The 32 control characters U+0000 through U+001F are never allowed in raw form in JSON strings.
All characters may be placed within the quotation marks except for the characters that must be escaped: quotation mark (U+0022), reverse solidus (U+005C), and the control characters U+0000 to U+001F.
From RFC 7159:
A string begins and ends with quotation marks. All Unicode characters may be placed within the quotation marks, except for the characters that must be escaped: quotation mark, reverse solidus, and the control characters (U+0000 through U+001F).
When :escape-unicode true (the default), all characters outside the 32-127 range are escaped using \uCAFE syntax (or for the special whitespace cases, using named escapes).
However, when :escape-unicode false is supplied to the write or write-str functions, some of the control characters are written in raw form, resulting in invalid JSON. This is improper behavior; the library should never produce JSON that violates the specification(s), no matter what options the user supplies.
This patch escapes the control characters even when :escape-unicode false is supplied.
There is a bit of special handling to exclude the named escapes in the control character range — the write-string function always escapes the characters (8, 9, 10, 12, 13) which have special escaped names and thus require special treatment.

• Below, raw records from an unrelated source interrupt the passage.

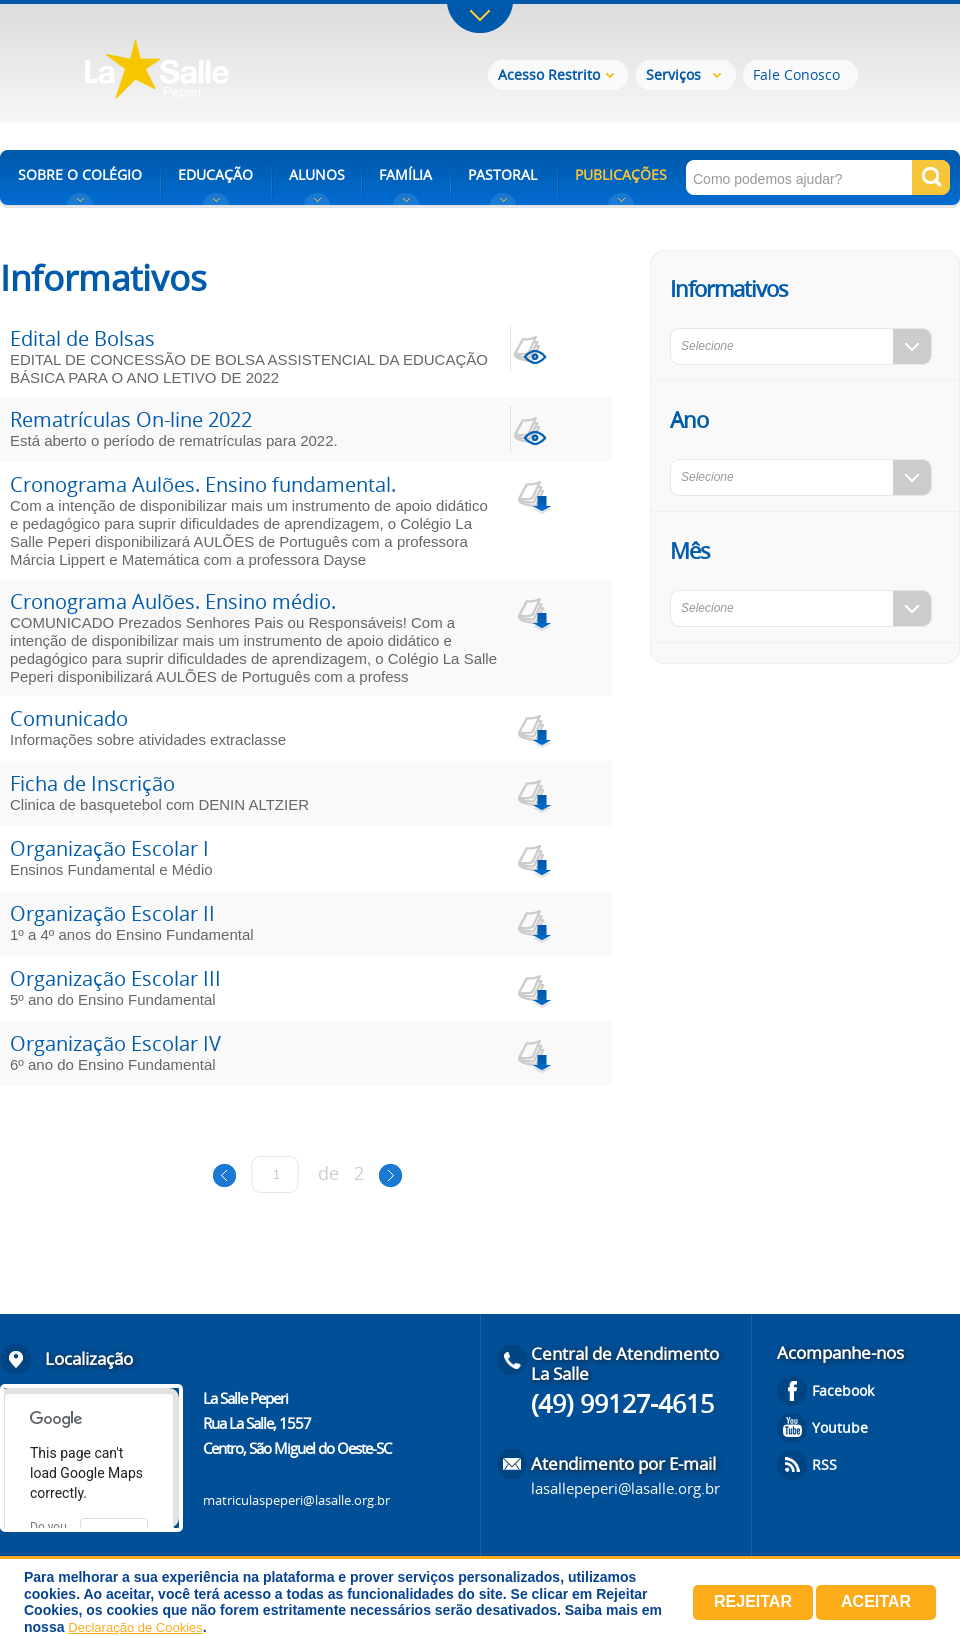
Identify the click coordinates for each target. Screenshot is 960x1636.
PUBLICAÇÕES (621, 174)
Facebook (843, 1390)
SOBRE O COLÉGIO (80, 174)
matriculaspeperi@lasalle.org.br (296, 1500)
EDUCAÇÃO (215, 174)
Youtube (840, 1427)
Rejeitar (753, 1601)
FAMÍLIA (405, 174)
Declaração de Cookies (135, 1627)
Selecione (707, 346)
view (533, 348)
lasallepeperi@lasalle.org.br (625, 1488)
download (532, 494)
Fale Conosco (796, 74)
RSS (824, 1464)
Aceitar (876, 1601)
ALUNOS (317, 174)
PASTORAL (502, 174)
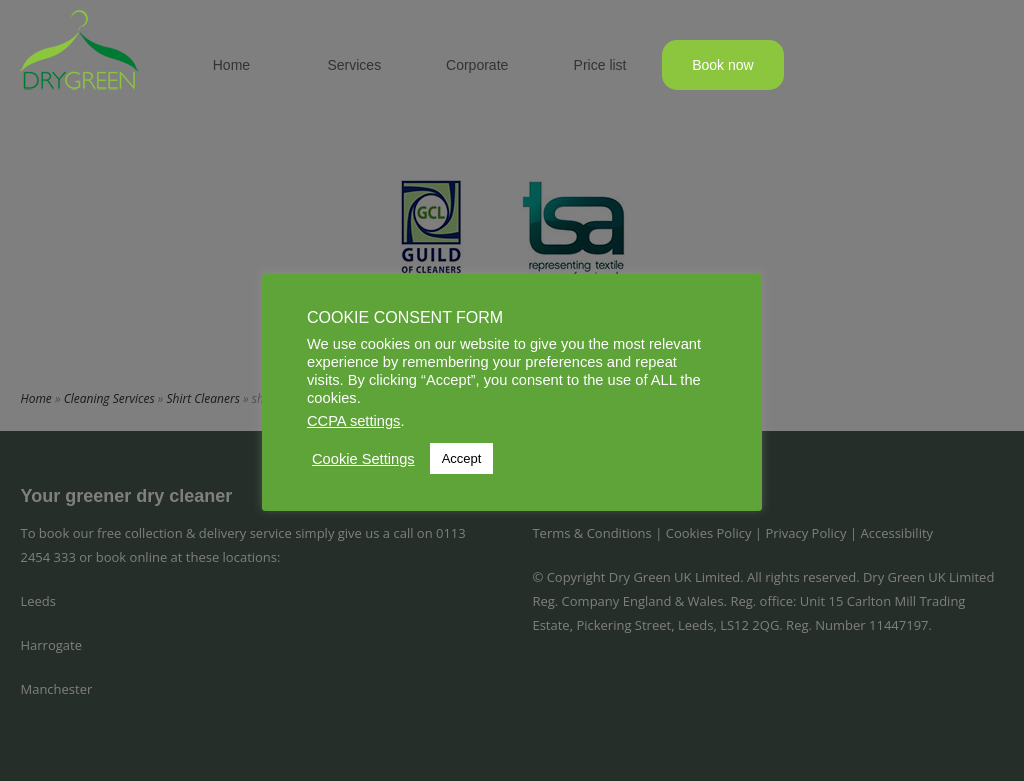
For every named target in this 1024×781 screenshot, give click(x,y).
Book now (722, 65)
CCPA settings (353, 421)
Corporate (477, 65)
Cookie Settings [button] (363, 459)
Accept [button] (462, 458)
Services (354, 65)
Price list (600, 65)
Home (231, 65)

I did not add any control character validation to the parsing functionality, following Postel's law:
[TCP] implementations should follow a general principle of robustness: be conservative in what you do, be liberal in what you accept from others.
Why use :escape-unicode false at all if I'm worried about compliance? Well, Unicode is a really good idea, and pairs very nicely with the UTF-8 character encoding, which is also a really good idea. UTF-8 encodes text much more efficiently than spelling out literal escapes. The default (:escape-unicode true) does not leverage the compression benefits of UTF-8 — which is a trade-off, since ASCII is nearly impossible to screw up, compared to UTF-8, if you aren't expecting UTF-8 (but you should be expecting UTF-8).
So, in short, I want to be able to leverage UTF-8 and remain confident that I'll get valid JSON output, without having to sanitize the (unusual) control characters out of all the strings in my data.